(Stored records)
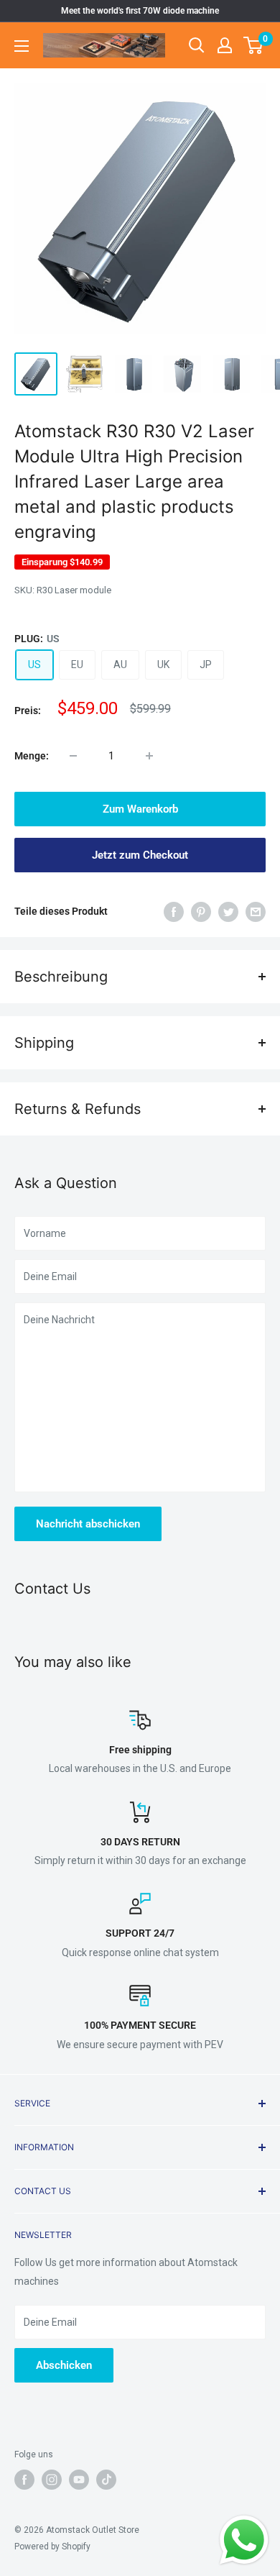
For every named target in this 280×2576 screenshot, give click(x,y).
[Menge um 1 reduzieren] (73, 756)
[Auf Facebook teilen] (174, 911)
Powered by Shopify (52, 2546)
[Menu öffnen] (21, 46)
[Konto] (225, 45)
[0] (254, 45)
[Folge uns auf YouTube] (79, 2480)
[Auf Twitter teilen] (228, 911)
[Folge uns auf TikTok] (106, 2480)
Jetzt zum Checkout (140, 855)
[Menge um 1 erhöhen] (149, 756)
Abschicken (64, 2365)
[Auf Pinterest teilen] (201, 911)
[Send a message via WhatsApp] (244, 2540)
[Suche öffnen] (197, 45)
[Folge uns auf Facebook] (24, 2480)
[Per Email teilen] (256, 911)
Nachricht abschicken (88, 1523)
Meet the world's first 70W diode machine (140, 11)
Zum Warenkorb (140, 809)
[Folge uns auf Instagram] (52, 2480)
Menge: (31, 756)
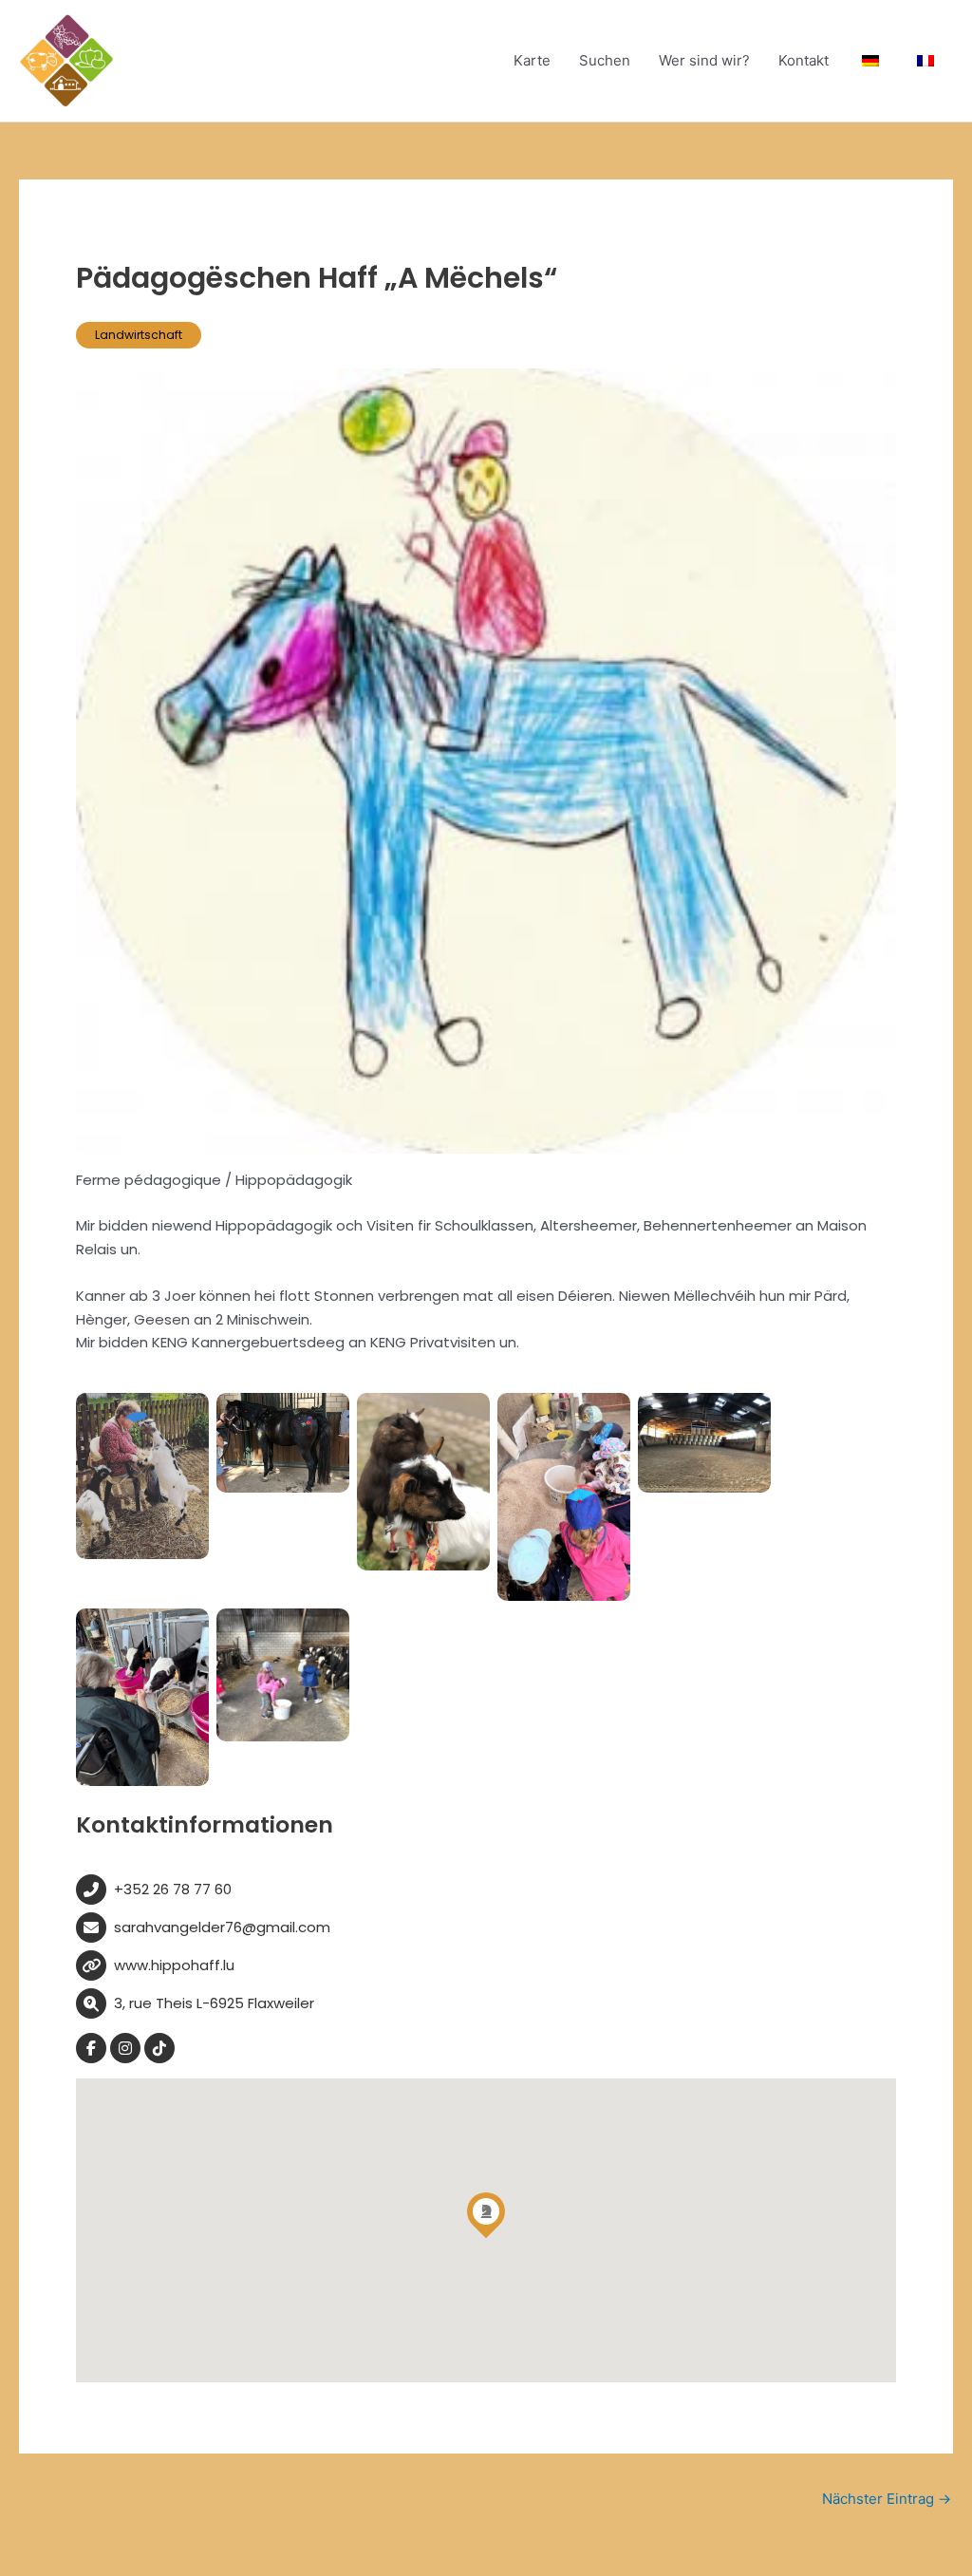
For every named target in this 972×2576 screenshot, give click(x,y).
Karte (532, 60)
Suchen (604, 60)
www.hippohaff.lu (174, 1965)
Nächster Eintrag (886, 2499)
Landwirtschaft (138, 335)
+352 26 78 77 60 (173, 1889)
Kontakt (803, 60)
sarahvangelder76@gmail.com (222, 1927)
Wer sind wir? (704, 60)
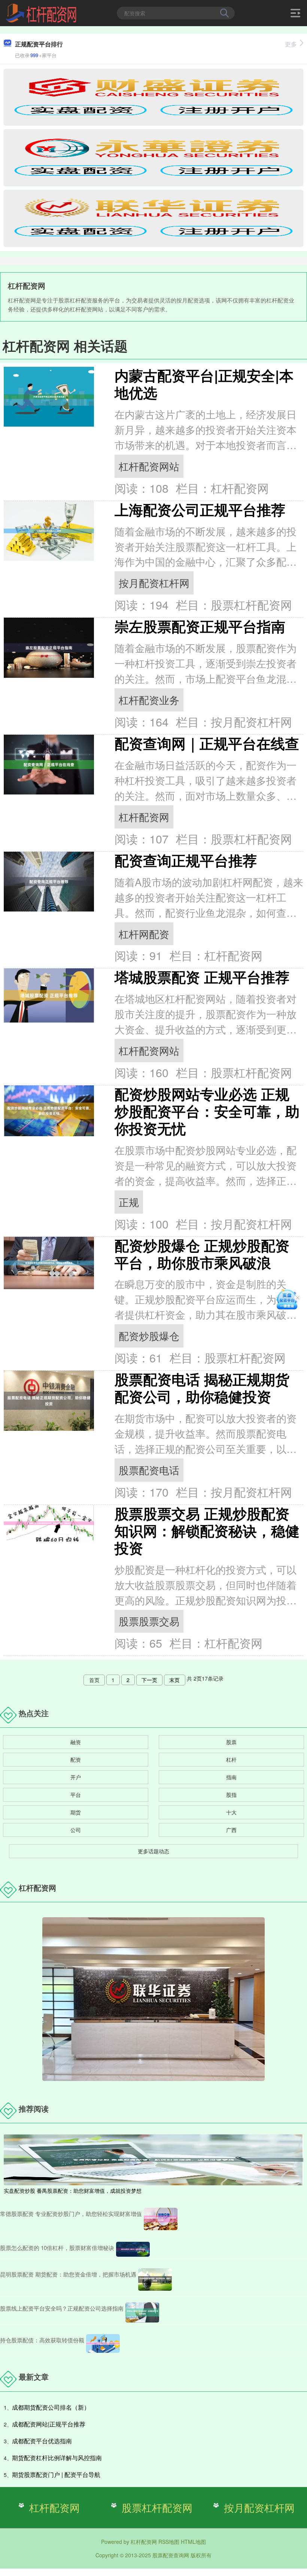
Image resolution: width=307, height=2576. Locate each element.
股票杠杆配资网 (157, 2507)
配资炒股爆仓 (149, 1335)
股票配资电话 (149, 1470)
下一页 (149, 1680)
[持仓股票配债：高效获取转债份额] (103, 2343)
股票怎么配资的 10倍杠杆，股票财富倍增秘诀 (57, 2247)
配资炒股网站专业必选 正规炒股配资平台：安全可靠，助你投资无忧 (207, 1110)
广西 (231, 1829)
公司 (75, 1829)
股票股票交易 (149, 1621)
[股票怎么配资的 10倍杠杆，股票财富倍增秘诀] (133, 2249)
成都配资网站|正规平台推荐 (48, 2424)
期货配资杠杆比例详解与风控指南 (57, 2457)
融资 (75, 1742)
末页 (174, 1680)
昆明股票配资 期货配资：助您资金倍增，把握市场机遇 (68, 2274)
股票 (231, 1742)
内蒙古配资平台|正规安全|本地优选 (204, 384)
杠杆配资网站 (149, 466)
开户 (75, 1777)
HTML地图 (193, 2541)
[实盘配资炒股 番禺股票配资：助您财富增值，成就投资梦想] (153, 2159)
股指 (231, 1794)
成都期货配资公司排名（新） (51, 2407)
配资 (75, 1759)
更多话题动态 (153, 1851)
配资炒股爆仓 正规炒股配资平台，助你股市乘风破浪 (202, 1254)
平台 (75, 1794)
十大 (231, 1812)
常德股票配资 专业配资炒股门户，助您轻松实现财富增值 (71, 2213)
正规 (129, 1202)
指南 (231, 1777)
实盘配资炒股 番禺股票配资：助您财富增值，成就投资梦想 (73, 2190)
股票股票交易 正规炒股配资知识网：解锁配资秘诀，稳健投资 (207, 1530)
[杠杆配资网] (41, 12)
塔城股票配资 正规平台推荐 (202, 976)
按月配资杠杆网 (154, 582)
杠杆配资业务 (149, 699)
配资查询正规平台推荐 (186, 860)
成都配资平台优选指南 (42, 2441)
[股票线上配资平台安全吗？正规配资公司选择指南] (142, 2312)
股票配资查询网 (170, 2555)
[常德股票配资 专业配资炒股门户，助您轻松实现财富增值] (160, 2219)
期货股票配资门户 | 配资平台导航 (56, 2474)
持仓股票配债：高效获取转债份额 (42, 2340)
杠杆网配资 (144, 933)
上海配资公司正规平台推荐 (200, 509)
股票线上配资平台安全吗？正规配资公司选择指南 (62, 2308)
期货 (75, 1812)
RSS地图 (168, 2541)
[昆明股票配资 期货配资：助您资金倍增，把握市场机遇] (155, 2279)
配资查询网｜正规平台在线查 (207, 743)
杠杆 (231, 1759)
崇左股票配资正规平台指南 (200, 626)
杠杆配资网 (144, 816)
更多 (291, 44)
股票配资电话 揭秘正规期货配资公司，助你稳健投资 (202, 1388)
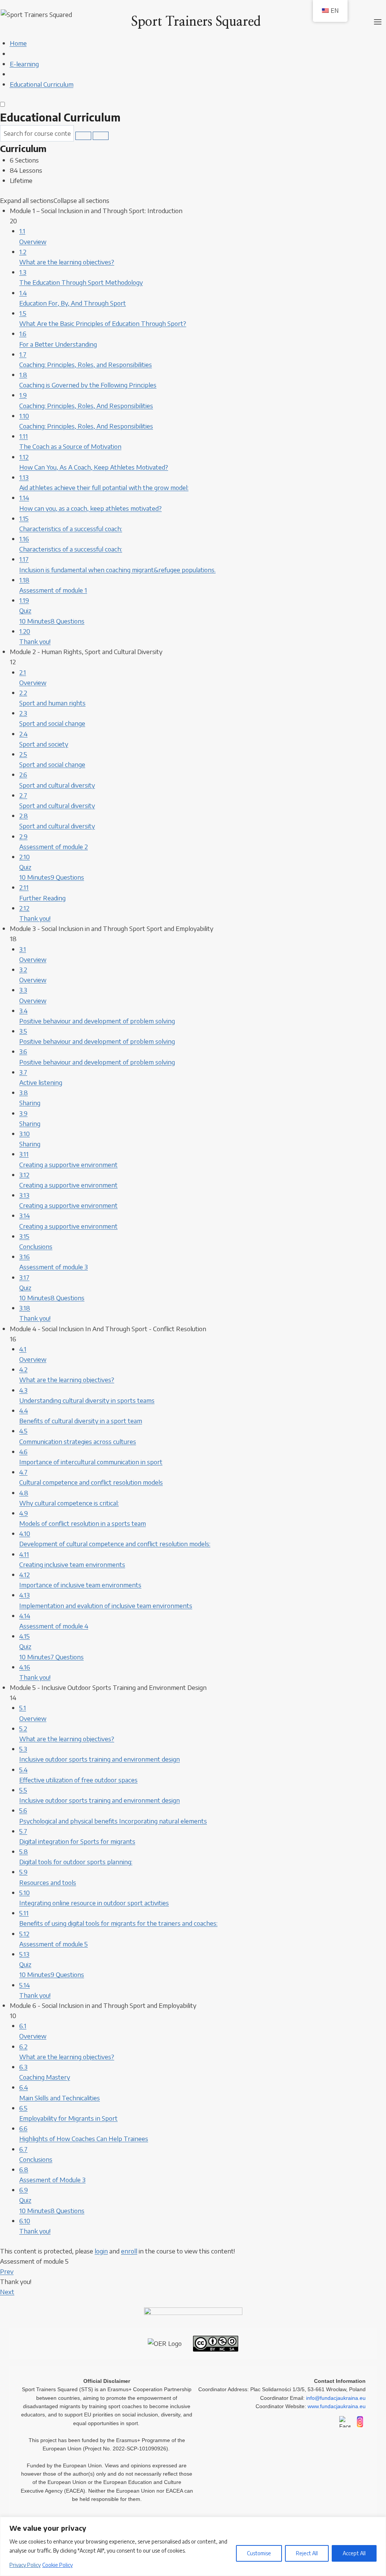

» **Exercise directions**
The expected output is each record, copied exactly, and nothing in place of the pictures.

» **Solution for this exercise**
For every named target in this 280×2576 screenshot, give click(x,y).
[Menge um 1 reduzieren] (73, 756)
[Auf Facebook teilen] (174, 911)
Powered by Shopify (52, 2546)
[Menu öffnen] (21, 46)
[Konto] (225, 45)
[0] (254, 45)
[Folge uns auf YouTube] (79, 2480)
[Auf Twitter teilen] (228, 911)
[Folge uns auf TikTok] (106, 2480)
Jetzt zum Checkout (140, 855)
[Menge um 1 erhöhen] (149, 756)
Abschicken (64, 2365)
[Auf Pinterest teilen] (201, 911)
[Send a message via WhatsApp] (244, 2540)
[Suche öffnen] (197, 45)
[Folge uns auf Facebook] (24, 2480)
[Per Email teilen] (256, 911)
Nachricht abschicken (88, 1523)
Meet the world's first 70W diode machine (140, 11)
Zum Warenkorb (140, 809)
[Folge uns auf Instagram] (52, 2480)
Menge: (31, 756)
For every named target in this 972×2576 screenshot, give click(x,y).
Karte (532, 60)
Suchen (604, 60)
www.hippohaff.lu (174, 1965)
Nächster Eintrag (886, 2499)
Landwirtschaft (138, 335)
+352 26 78 77 60 (173, 1889)
Kontakt (803, 60)
sarahvangelder76@gmail.com (222, 1927)
Wer sind wir? (704, 60)
Image resolution: width=307, height=2576. Locate each element.
股票杠杆配资网 (157, 2507)
配资炒股爆仓 (149, 1335)
股票配资电话 (149, 1470)
下一页 (149, 1680)
[持仓股票配债：高效获取转债份额] (103, 2343)
股票怎么配资的 10倍杠杆，股票财富倍增秘诀 (57, 2247)
配资炒股网站专业必选 正规炒股配资平台：安全可靠，助你投资无忧 (207, 1110)
广西 (231, 1829)
公司 (75, 1829)
股票股票交易 (149, 1621)
[股票怎么配资的 10倍杠杆，股票财富倍增秘诀] (133, 2249)
成都配资网站|正规平台推荐 (48, 2424)
期货配资杠杆比例详解与风控指南 (57, 2457)
融资 (75, 1742)
末页 (174, 1680)
昆明股票配资 期货配资：助您资金倍增，把握市场机遇 (68, 2274)
股票 (231, 1742)
内蒙古配资平台|正规安全|本地优选 (204, 384)
杠杆配资网站 (149, 466)
开户 (75, 1777)
HTML地图 (193, 2541)
[实盘配资炒股 番禺股票配资：助您财富增值，成就投资梦想] (153, 2159)
股指 (231, 1794)
成都期货配资公司排名（新） (51, 2407)
配资 (75, 1759)
更多话题动态 (153, 1851)
配资炒股爆仓 正规炒股配资平台，助你股市乘风破浪 (202, 1254)
平台 (75, 1794)
十大 (231, 1812)
常德股票配资 专业配资炒股门户，助您轻松实现财富增值 (71, 2213)
正规 (129, 1202)
指南 (231, 1777)
实盘配资炒股 番禺股票配资：助您财富增值，成就投资梦想 (73, 2190)
股票股票交易 正规炒股配资知识网：解锁配资秘诀，稳健投资 (207, 1530)
[杠杆配资网] (41, 12)
塔城股票配资 正规平台推荐 (202, 976)
按月配资杠杆网 (154, 582)
杠杆配资业务 (149, 699)
配资查询正规平台推荐 (186, 860)
成都配资平台优选指南 (42, 2441)
[股票线上配资平台安全吗？正规配资公司选择指南] (142, 2312)
股票配资查询网 (170, 2555)
[常德股票配资 专业配资炒股门户，助您轻松实现财富增值] (160, 2219)
期货股票配资门户 | 配资平台导航 (56, 2474)
持仓股票配债：高效获取转债份额 (42, 2340)
杠杆网配资 (144, 933)
上海配资公司正规平台推荐 (200, 509)
股票线上配资平台安全吗？正规配资公司选择指南 (62, 2308)
期货 (75, 1812)
RSS地图 (168, 2541)
[昆明股票配资 期货配资：助您资金倍增，把握市场机遇] (155, 2279)
配资查询网｜正规平台在线查 (207, 743)
杠杆 (231, 1759)
崇左股票配资正规平台指南 (200, 626)
杠杆配资网 (144, 816)
更多 (291, 44)
股票配资电话 揭秘正规期货配资公司，助你稳健投资 (202, 1388)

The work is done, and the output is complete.